These gatherings and noticeable actions do not always allude to holiday gatherings either. These are our everyday citizens, looking to rectify a problem they find troubling. I wish I could name every individual that has shown such civility and selflessness in Patterson and offer them my gratitude, but it would be incredibly difficult. We have yet to cover the local churches, the police department, or our local businesses.
There are more to list, and the number of individuals grows every day.
Although we provide a free paper for the community, I must insist that, without the community’s efforts, the Patterson Irrigator may as well be nothing more than a blank slate.
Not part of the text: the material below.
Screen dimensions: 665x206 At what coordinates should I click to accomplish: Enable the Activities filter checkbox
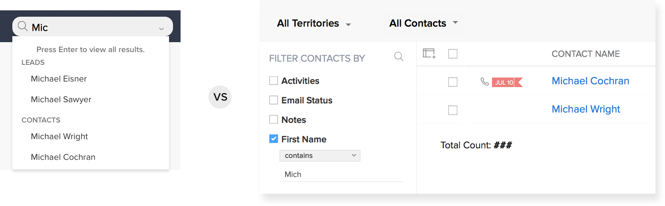274,81
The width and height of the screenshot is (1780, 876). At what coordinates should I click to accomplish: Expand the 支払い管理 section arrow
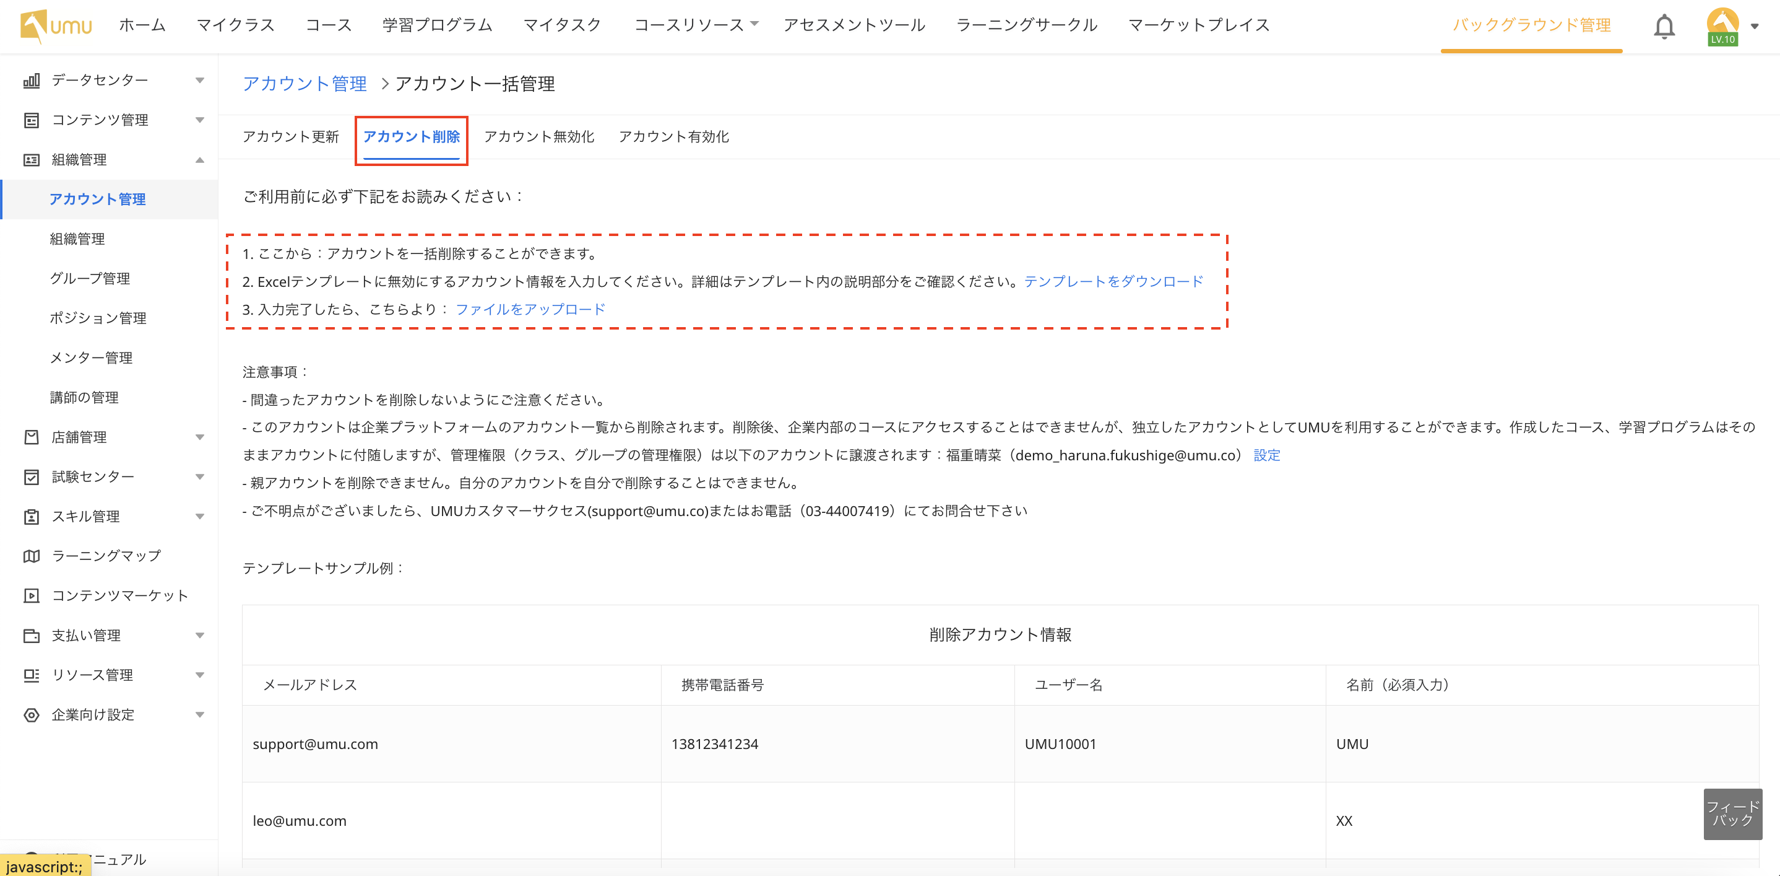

As of mid-September, the Irrigator hit a snag when one of its only working cameras decided to call it quits, forcing us to take less than desirable pictures on our cell phones. Thanks to community efforts, including Elias Pasillas, Randy Sawyer, and various other photographers, we are still managing to provide pictures for our weekly publications.
We continue to encourage the community to share their pictures and stories with the Irrigator, and will offer name-credit to any photographs taken for the Irrigator.
We live in a unique community, small and a bit humble, but it’s thriving. In order for the Irrigator to thrive with it, we are incredibly grateful for any tips and pictures that could be used for our publications. Although the community deserves more than a public thank you, we truly appreciate the sentiments, and hope that our gratitude will carry further than we anticipate.
Once again, thank you, Patterson. Not just for your festive tidings, but for the entire year, and the years to come.